Saved entries
————

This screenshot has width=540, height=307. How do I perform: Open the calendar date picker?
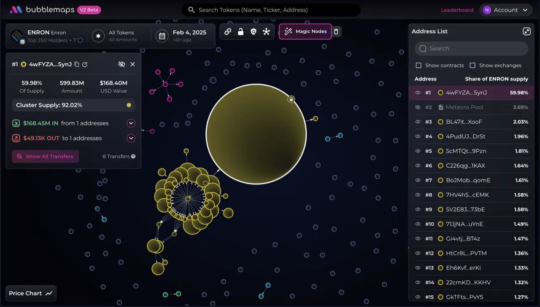162,36
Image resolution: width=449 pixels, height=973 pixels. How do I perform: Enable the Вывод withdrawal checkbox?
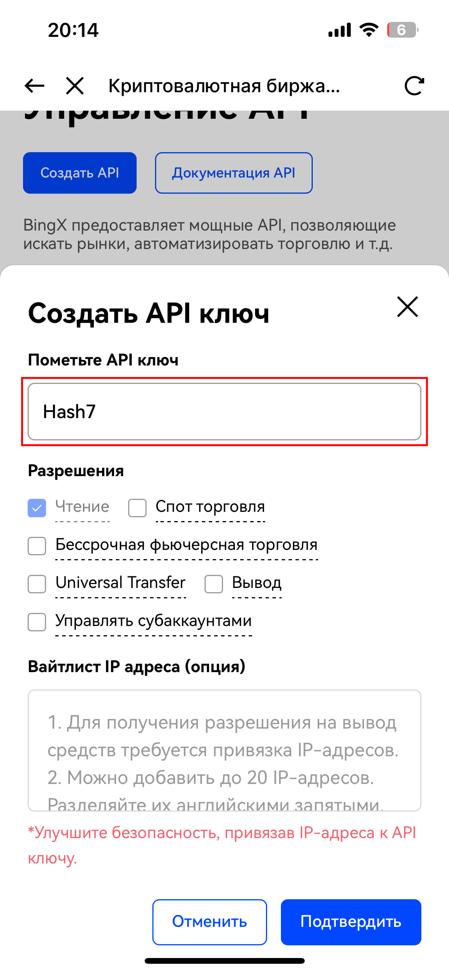click(x=214, y=584)
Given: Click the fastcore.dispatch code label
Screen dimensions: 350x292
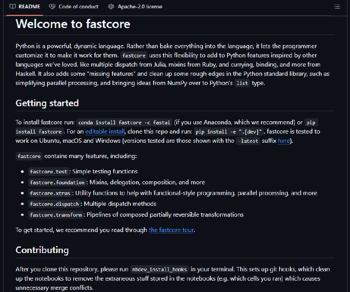Looking at the screenshot, I should (54, 204).
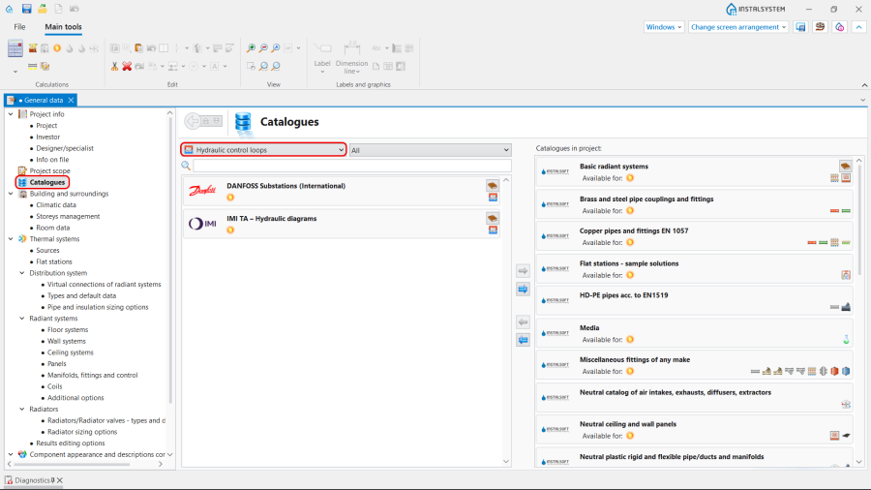Open the Change screen arrangement dropdown
Screen dimensions: 871x490
(x=738, y=27)
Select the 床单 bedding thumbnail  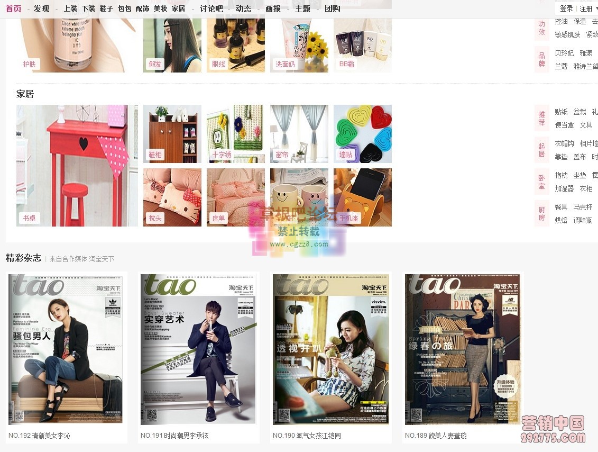(x=236, y=197)
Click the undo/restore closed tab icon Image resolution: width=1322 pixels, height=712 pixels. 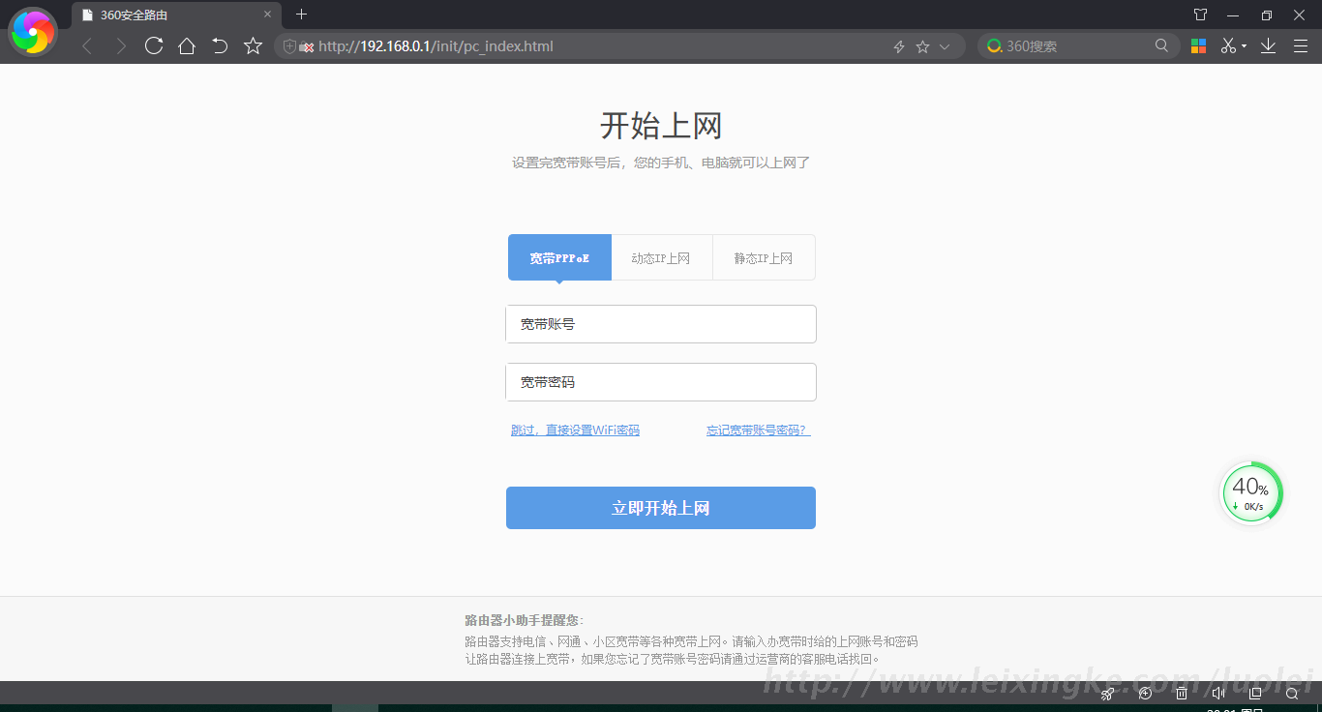click(x=220, y=45)
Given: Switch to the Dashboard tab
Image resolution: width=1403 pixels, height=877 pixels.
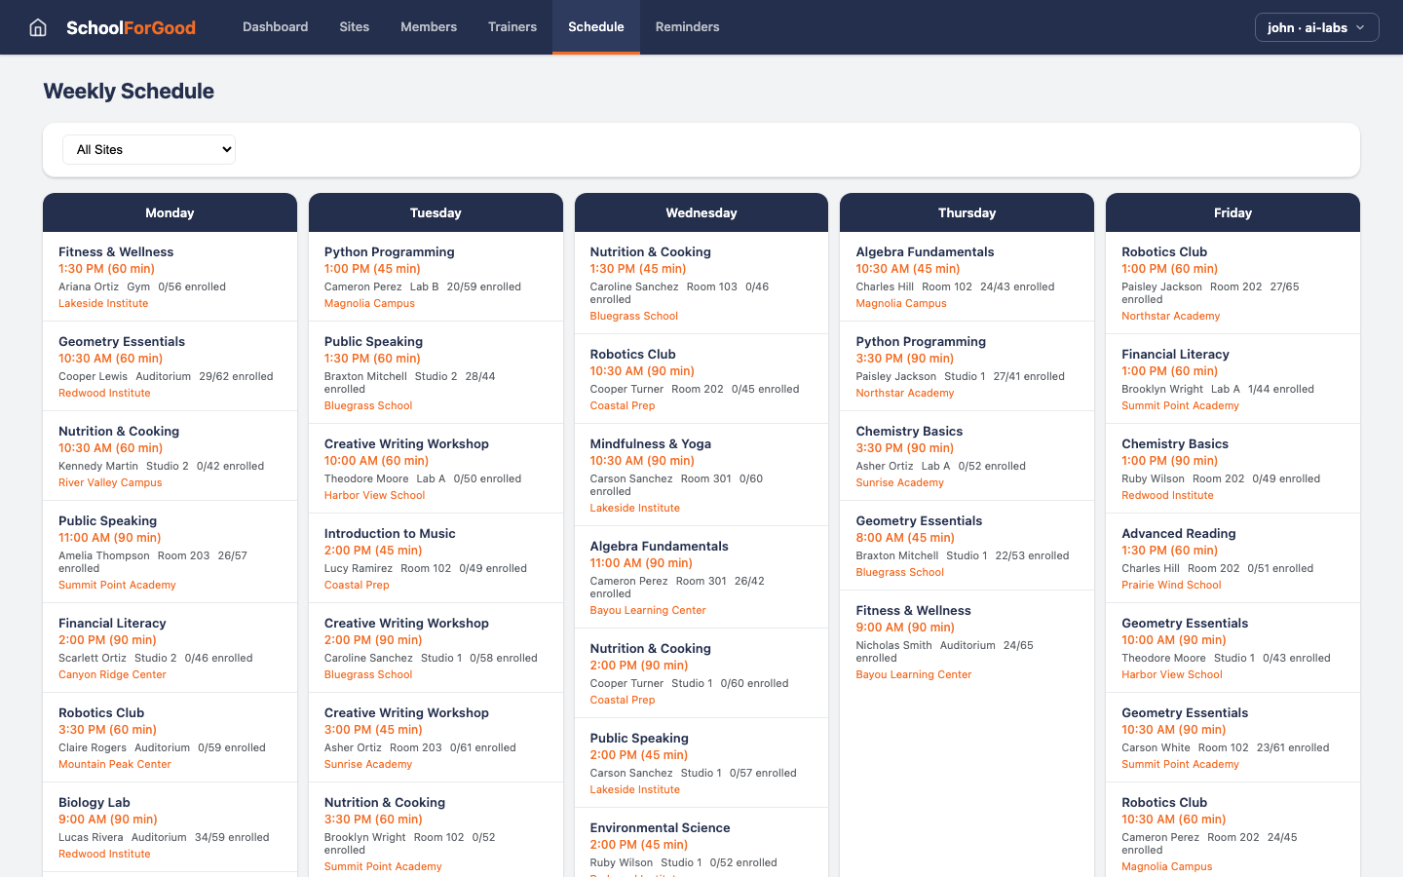Looking at the screenshot, I should click(275, 27).
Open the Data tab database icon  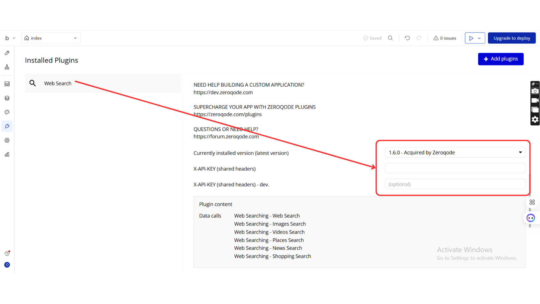(7, 98)
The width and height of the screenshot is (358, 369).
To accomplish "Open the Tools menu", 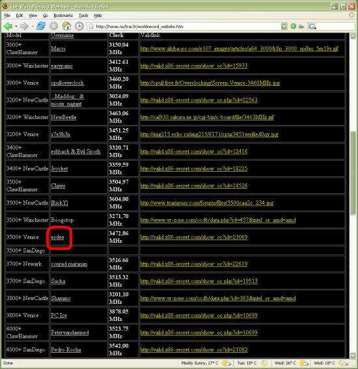I will (83, 16).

————

#### [Your objective]
Out of the records above, pull the lines that include the word "Given".

#### [Task output]
Given: Click the fastcore.dispatch code label
Given: Switch to the Dashboard tab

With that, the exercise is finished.